Define exactly what you want from your vendors. The easiest way to manage risk is to develop and then standardise a clear set of standards that potential vendors will need to meet before you'll work with them. These standards should include some financial criteria and environmental and social governance (ESG) elements. A resilient sourcing strategy helps minimise risk and enables you to react quickly to any potential threats to the stability of your supply chain.
Increase supply chain visibility
The majority of supply chains involve many different operational stages, and each stage comes with its own risks and challenges. If something goes wrong in any of these stages, you need to know as soon as possible about the potential impact on your business.
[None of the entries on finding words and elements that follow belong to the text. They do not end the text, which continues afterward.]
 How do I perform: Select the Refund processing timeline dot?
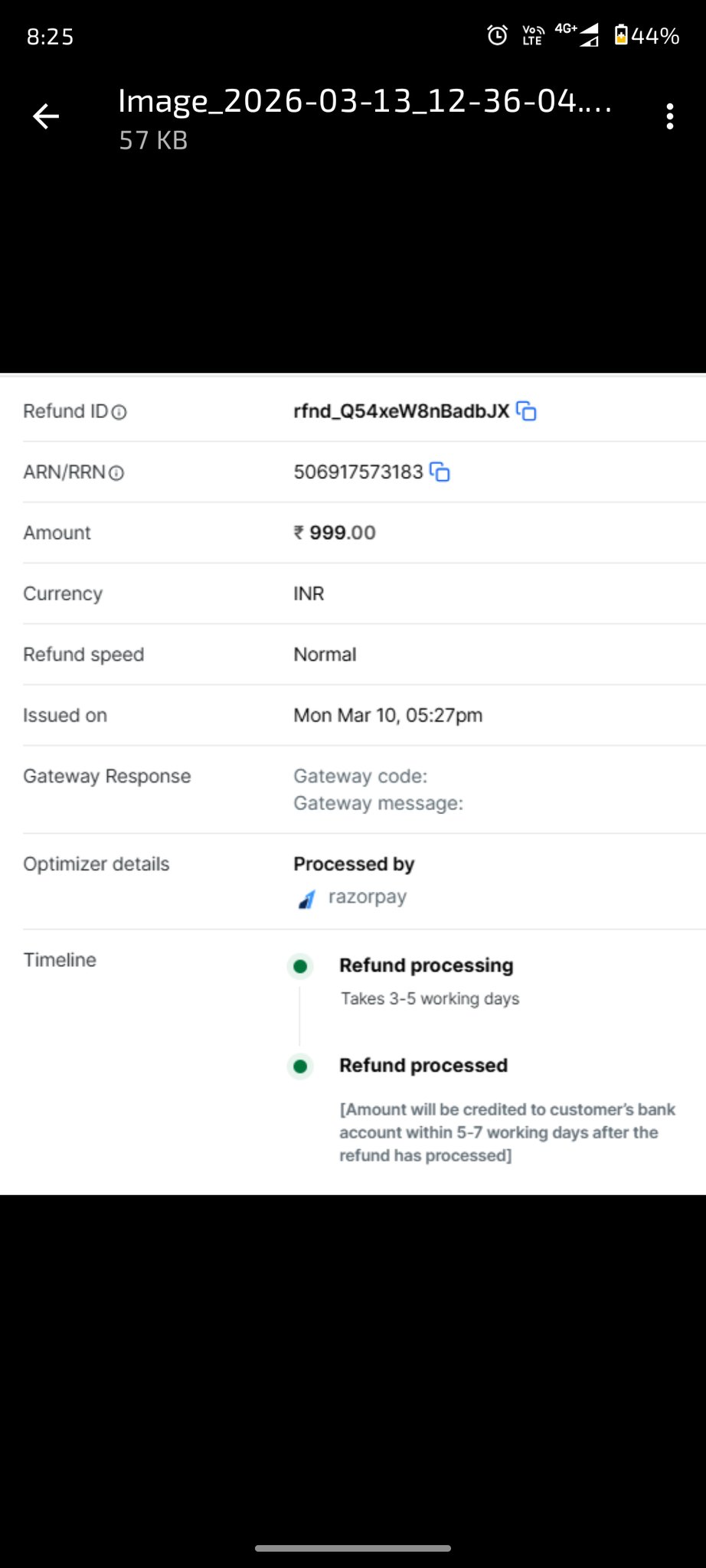tap(300, 966)
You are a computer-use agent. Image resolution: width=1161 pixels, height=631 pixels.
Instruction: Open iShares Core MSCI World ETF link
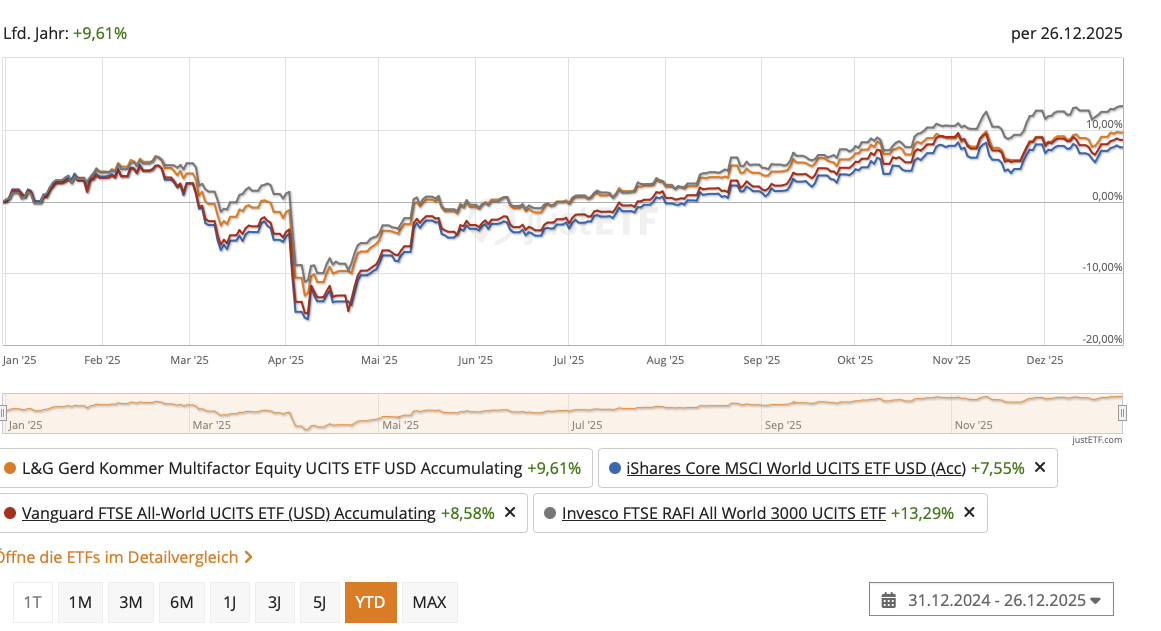[x=795, y=468]
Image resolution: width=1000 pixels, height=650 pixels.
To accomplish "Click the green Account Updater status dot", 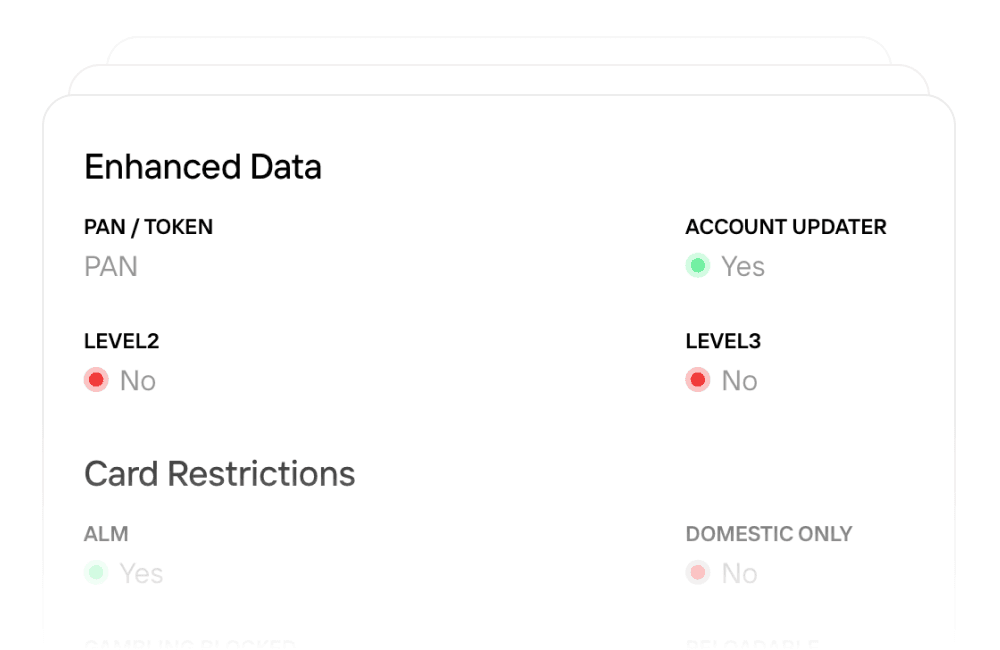I will coord(697,266).
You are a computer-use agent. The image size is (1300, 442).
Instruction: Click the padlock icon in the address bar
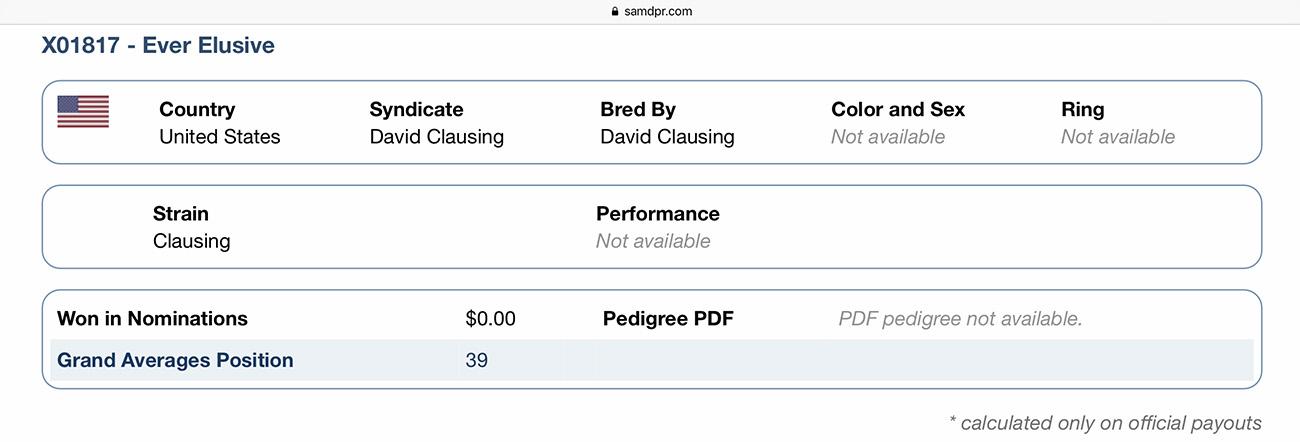614,12
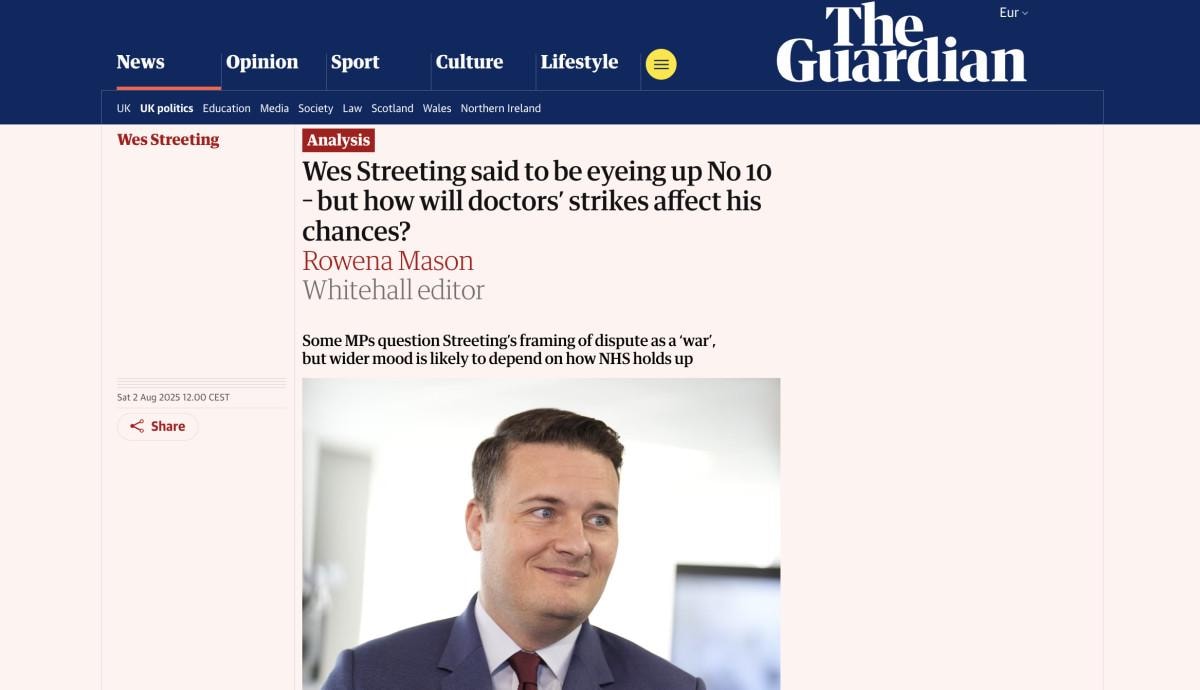1200x690 pixels.
Task: Open the Culture section
Action: tap(469, 62)
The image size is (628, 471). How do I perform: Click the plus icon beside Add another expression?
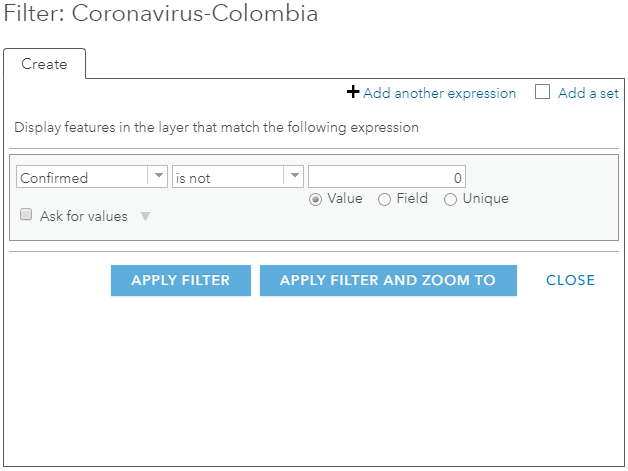click(352, 93)
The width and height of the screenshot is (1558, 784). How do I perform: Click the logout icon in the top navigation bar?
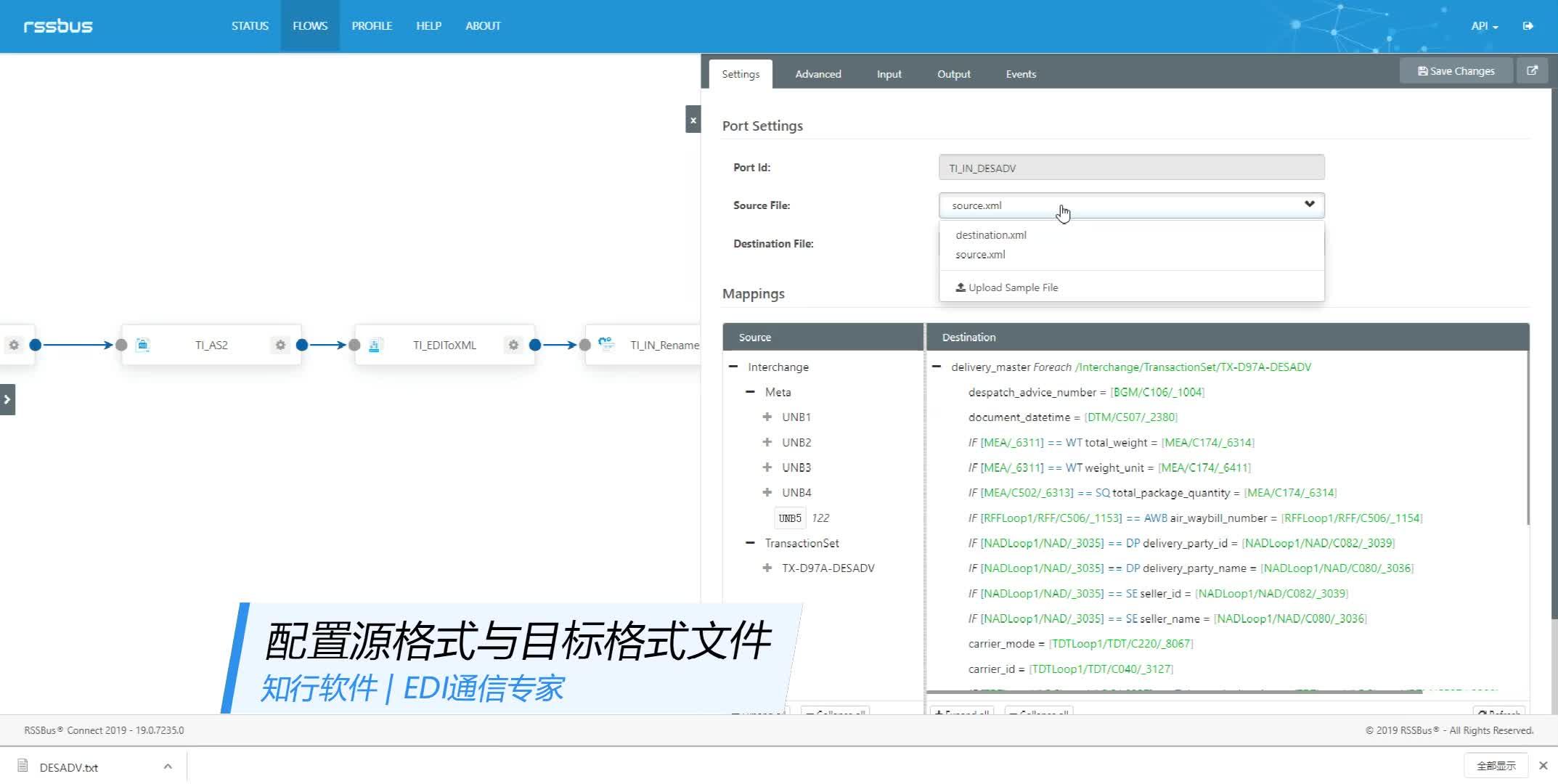1528,25
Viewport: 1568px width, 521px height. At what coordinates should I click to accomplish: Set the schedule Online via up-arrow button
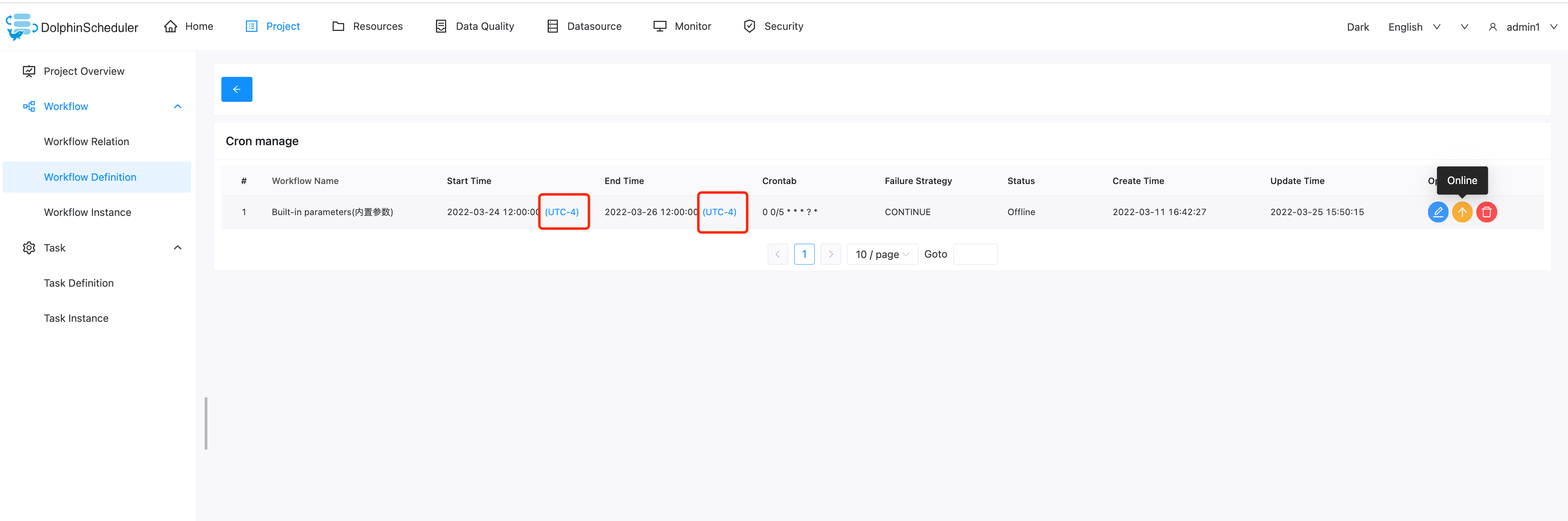tap(1463, 212)
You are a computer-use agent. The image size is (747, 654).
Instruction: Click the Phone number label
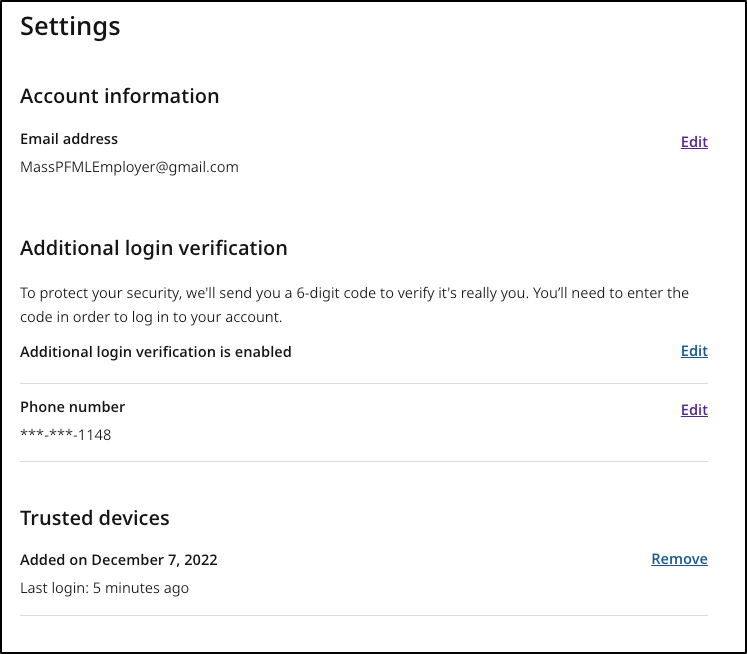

The sooner you’re aware of any issues, the sooner you can deal with them and seek to minimise the downstream impact on your own customers. In this context, supply chain visibility means not only knowing where inventory is on its journey through your supply chain but also having clear visibility of the financial health of your suppliers.
Use financial analysis software such as the Company Watch platform to acquire financial reports during your vendor selection process to help you choose financially stable suppliers. For critical suppliers, you should also try to glean some visibility on their supply chain and undertake some due diligence on these upstream suppliers. This will allow you to spot any potential risks that may affect your supplier’s ability to complete a contract before disruption materialises.
Define metrics for tracking supplier performance
A supplier dashboard highlighting key metrics which are important for your organisation is a useful way of seeing at a glance which suppliers may need additional attention. Having a common set of metrics can help you understand which parts of your supply chain are potentially vulnerable.
Stay on top
There is no doubt that procurement automation and the use of innovative technology can play a very important role in reducing procurement risk. But at Company Watch we believe that these tools provide the toolkit which you can use to manage risk in the most appropriate way for your organisation. No one knows the needs of your business and supply chains as well as you do - automation and risk management software can arm you with the information and analysis you need to talk to your suppliers and work with them to ensure that the partnership is still delivering what it needs to for both parties.
Procurement risks will always exist, no matter how well you mitigate and manage them. Therefore be proactive by addressing key risks and problems as, or ideally before, they arise. This then puts you in the best possible position to protect your business and customers from the potential impacts.